(Dataset entries)
----
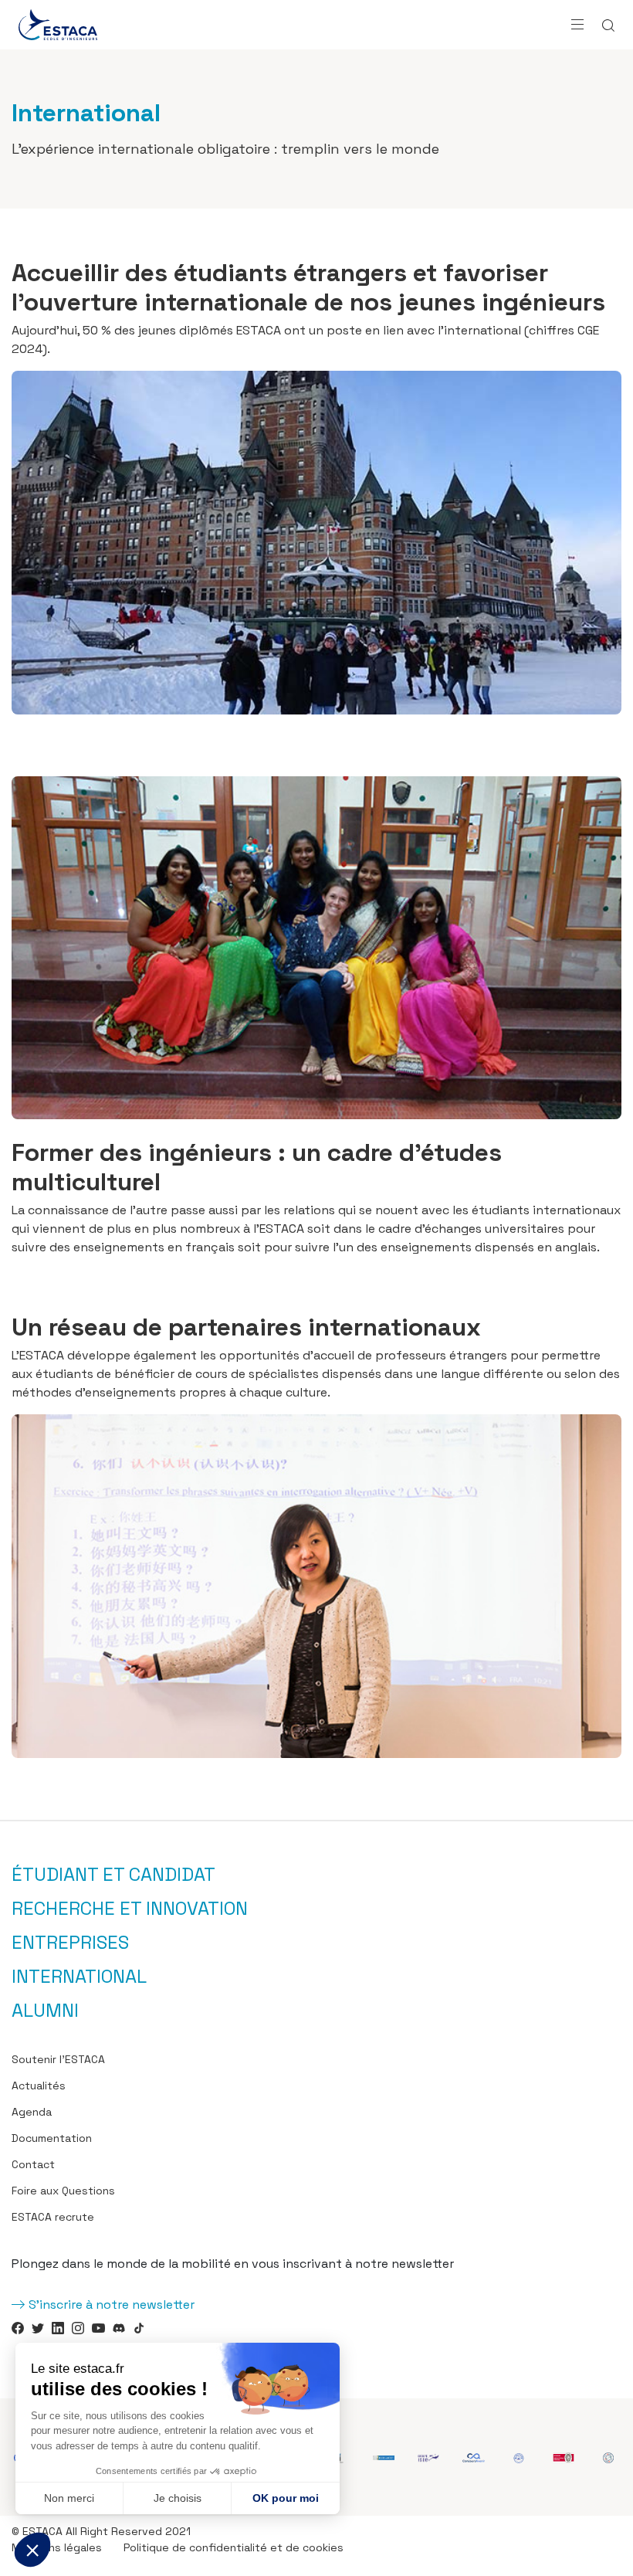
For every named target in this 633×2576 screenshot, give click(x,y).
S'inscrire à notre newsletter (112, 2304)
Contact (33, 2164)
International (79, 1976)
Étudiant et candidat (113, 1874)
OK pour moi (285, 2498)
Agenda (32, 2112)
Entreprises (70, 1942)
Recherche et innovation (130, 1908)
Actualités (39, 2085)
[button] (32, 2549)
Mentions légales (57, 2547)
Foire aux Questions (63, 2191)
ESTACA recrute (53, 2217)
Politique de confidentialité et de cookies (234, 2547)
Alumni (45, 2010)
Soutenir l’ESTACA (58, 2059)
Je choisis (177, 2498)
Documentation (52, 2138)
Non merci (69, 2498)
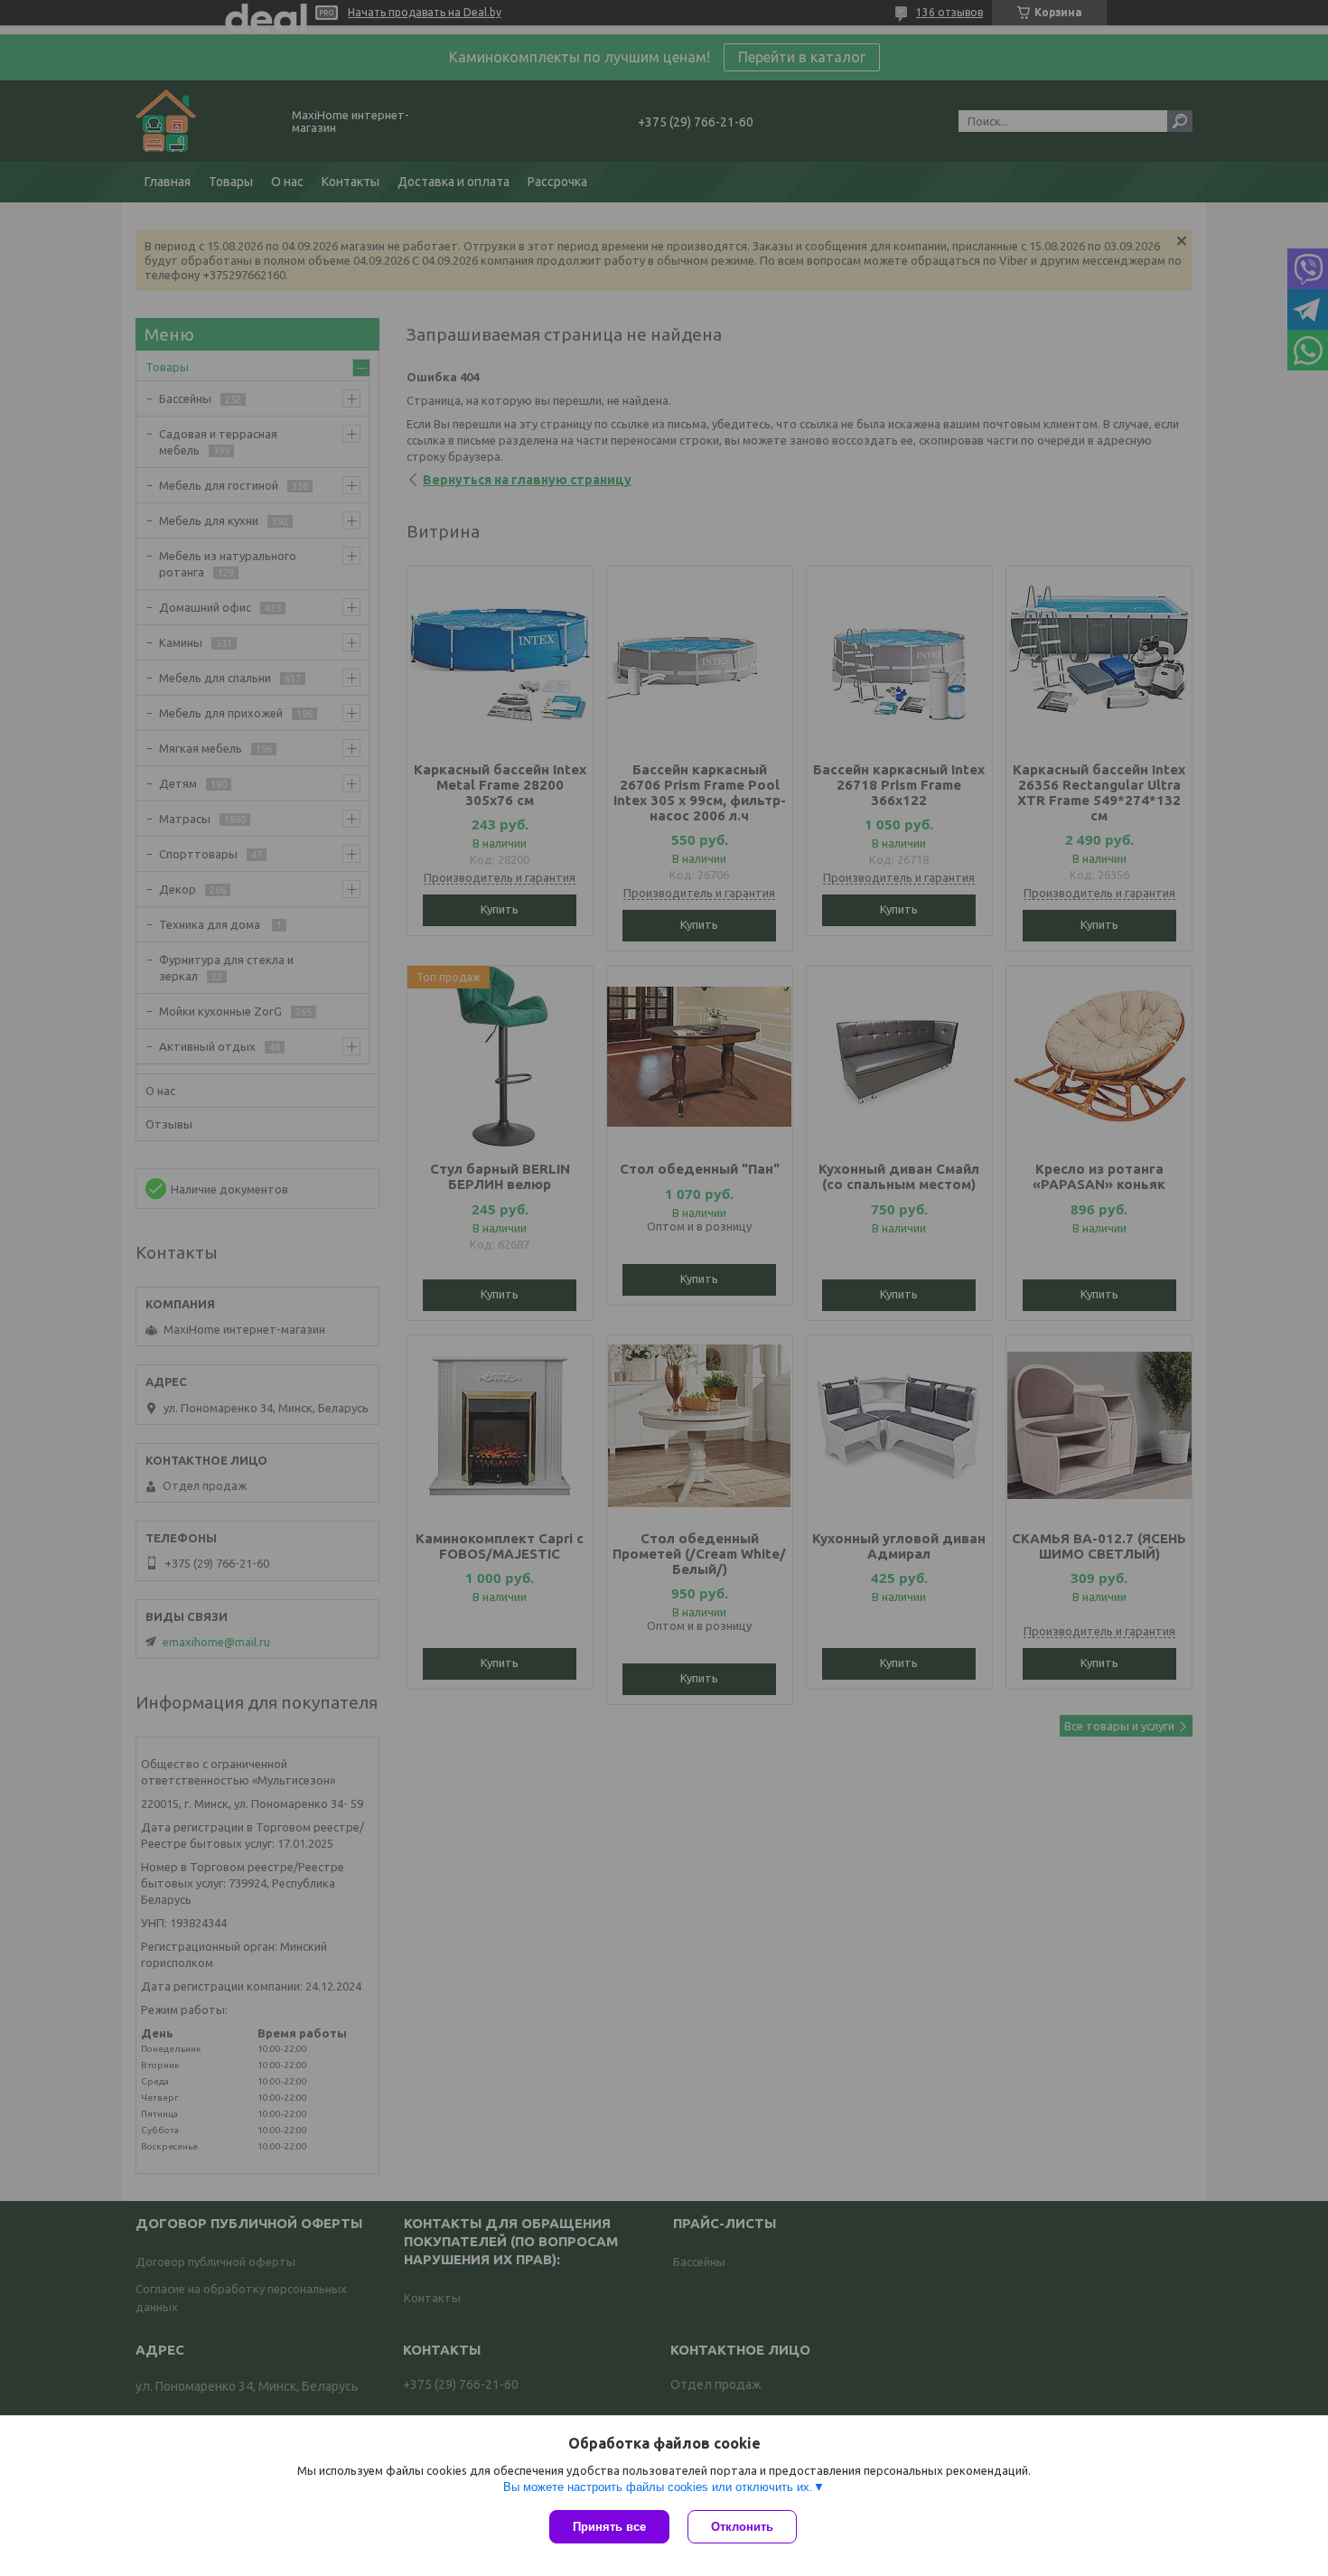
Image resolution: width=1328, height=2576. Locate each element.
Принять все (609, 2527)
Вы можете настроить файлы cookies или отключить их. (658, 2487)
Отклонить (742, 2527)
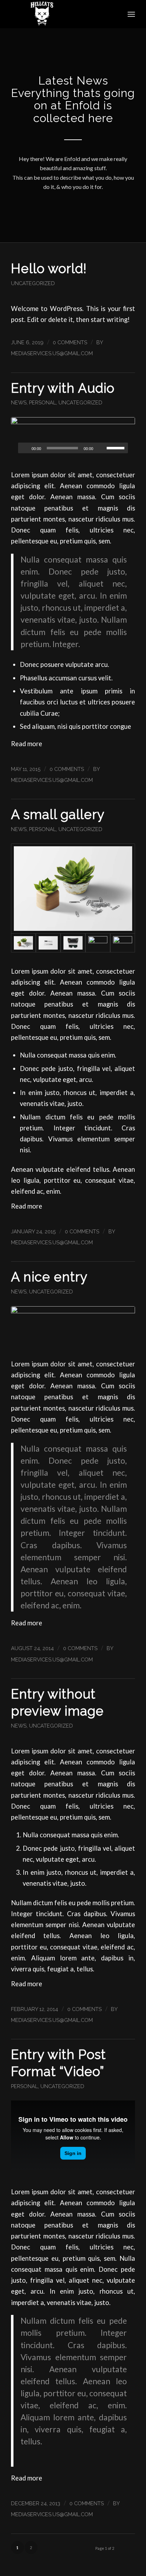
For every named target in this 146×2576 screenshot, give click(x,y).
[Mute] (101, 448)
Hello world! (49, 268)
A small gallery (58, 814)
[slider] (117, 448)
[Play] (23, 448)
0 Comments (70, 342)
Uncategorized (33, 283)
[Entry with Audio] (73, 438)
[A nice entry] (73, 1327)
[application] (73, 448)
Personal (42, 402)
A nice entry (49, 1277)
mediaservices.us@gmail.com (52, 353)
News (19, 402)
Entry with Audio (62, 388)
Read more (26, 744)
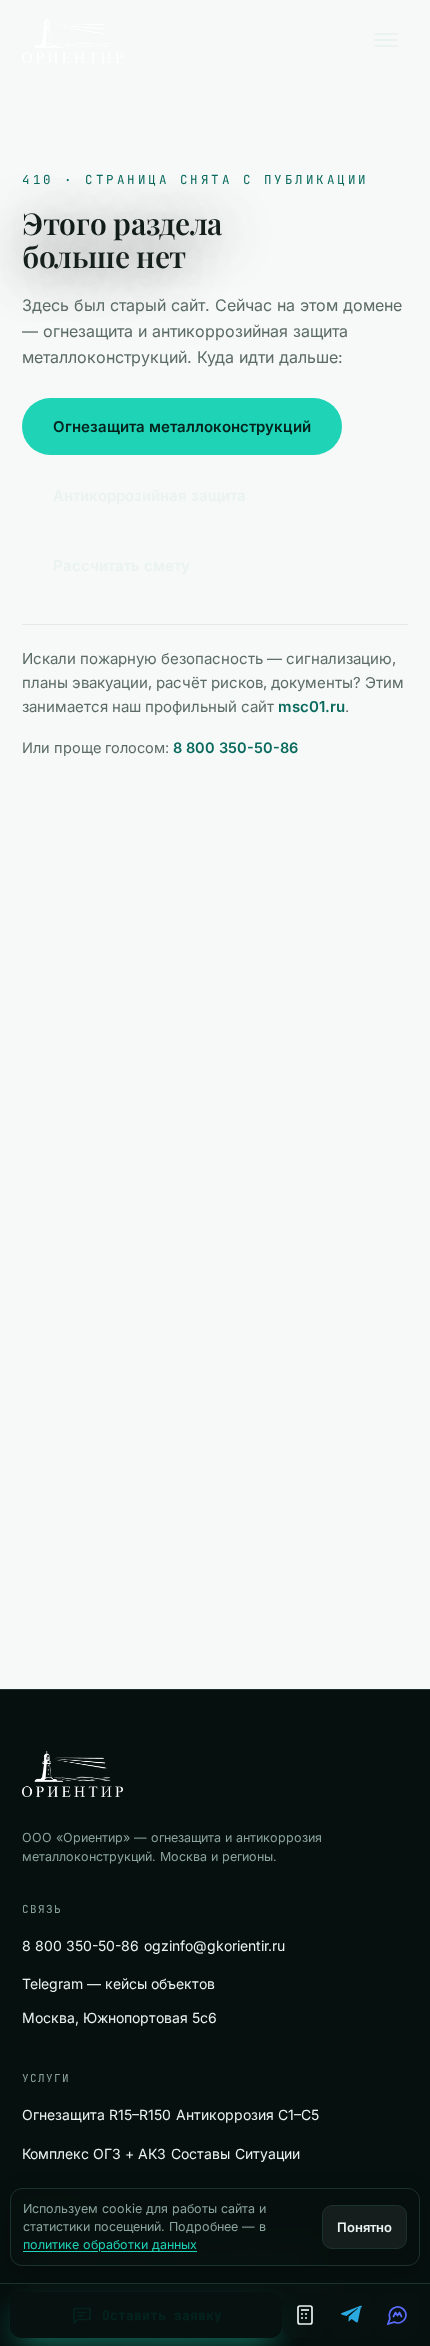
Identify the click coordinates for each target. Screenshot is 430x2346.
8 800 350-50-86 (235, 747)
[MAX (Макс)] (397, 2315)
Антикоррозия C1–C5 (247, 2114)
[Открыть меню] (386, 40)
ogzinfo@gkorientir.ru (214, 1945)
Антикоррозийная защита (149, 495)
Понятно (364, 2227)
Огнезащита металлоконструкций (182, 426)
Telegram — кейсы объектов (118, 1983)
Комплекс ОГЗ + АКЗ (94, 2153)
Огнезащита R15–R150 (96, 2114)
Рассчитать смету (121, 565)
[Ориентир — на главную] (72, 40)
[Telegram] (351, 2315)
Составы (200, 2153)
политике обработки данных (110, 2244)
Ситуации (267, 2153)
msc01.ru (311, 706)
----
WHAT YOU HAVE TO DO: Output the data above exactly, beginning at its first line and ending with the line that holds "Soutenir l’ESTACA (58, 2059)". Leave out the pictures and add nothing.

RESPONSE TO THE TASK:
For every named target in this 633×2576 screenshot, give click(x,y).
S'inscrire à notre newsletter (112, 2304)
Contact (33, 2164)
International (79, 1976)
Étudiant et candidat (113, 1874)
OK pour moi (285, 2498)
Agenda (32, 2112)
Entreprises (70, 1942)
Recherche et innovation (130, 1908)
Actualités (39, 2085)
[button] (32, 2549)
Mentions légales (57, 2547)
Foire aux Questions (63, 2191)
ESTACA recrute (53, 2217)
Politique de confidentialité et de cookies (234, 2547)
Alumni (45, 2010)
Soutenir l’ESTACA (58, 2059)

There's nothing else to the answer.